Tuesday, 2 July 2013

The 48 hour day, Villages and Campfire-ing


 
I planned to write about the journey here (I arrived in London at 9.30am and landed in Chiang Rai at 9.35am (Thai time). Which was confusing. Basically I spent 24 hours travelling across a time zone and arrived 5 minutes later, the next day. I didn’t sleep for 48 hours, I had breakfast-lunch-dinner-breakfast-lunch-dinner and then slept (for 6 hours). And then this morning I woke up (voluntarily) at 6am for a shower. A cold water shower. Hot water doesn't exist here.
Anyway, instead of writing about the foundation or things that happened over the 48 hours I wanted to write about this evening. There’s around 60 volunteers right now from all over the world: Ireland, India, America, Canada, France…and we’re all aged between 18-27 so it’s like being at a summer camp. Constant craziness and banter. It’s also hilarious the language differences between US/UK/Australian/Canadian English. We all keep laughing at each other and having to explain what was funny. Example-
Emily: I’m just going to nip to the toilet
Steph: You’re going to  do what to the toilet?
Steph: We just had our national celebrations
Emily: Independence day?
Steph:*laughs* No, it’s like Canada’s birthday?
Me: (deapan) What do you do, bake a cake?

Then we walked into the local village. The village shop is basically a load of products at the front of this womans house. Her cats and kids run around the ‘store’ (her house) this never fails to amuse me. It’s so far from CMK: the huge air conditioned shopping complex. She then told us if we turned right we could visit her hilltribe village, and that seemed to nice and offer to pass up. So four of us went.

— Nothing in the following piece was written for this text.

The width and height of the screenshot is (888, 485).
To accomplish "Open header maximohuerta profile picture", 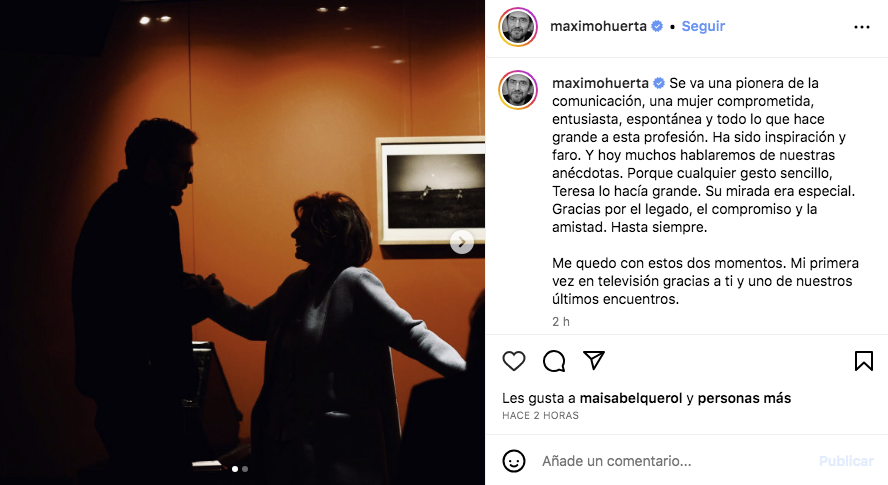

We also befriended the cutest hilltribe kids who we played with for a while.

 
Tonight we decided to make a fire.
I love campfires. Campfires camping, campfires at parties. So when an older volunteer mentioned we could make campfires whenever we wanted I was literally like-
 
 
The foundation is located between all these hills covered in lush green jungle so it’s the most beautiful place to be. It’s superhumanly beautiful: lightning on the hillside, dragonflies and twenty teens and twenty-something's sitting on logs under the stars. We could literally be the advert for a travel brochure. Then MoMo got out her Ukulele so we all sang (cumbaya style) 'I'm Yours' and 'The A Team' and roasted bananas (you don’t get marshmallows here. You can't get anything sugary in Thailand it seems, but that’s a whole other blog!).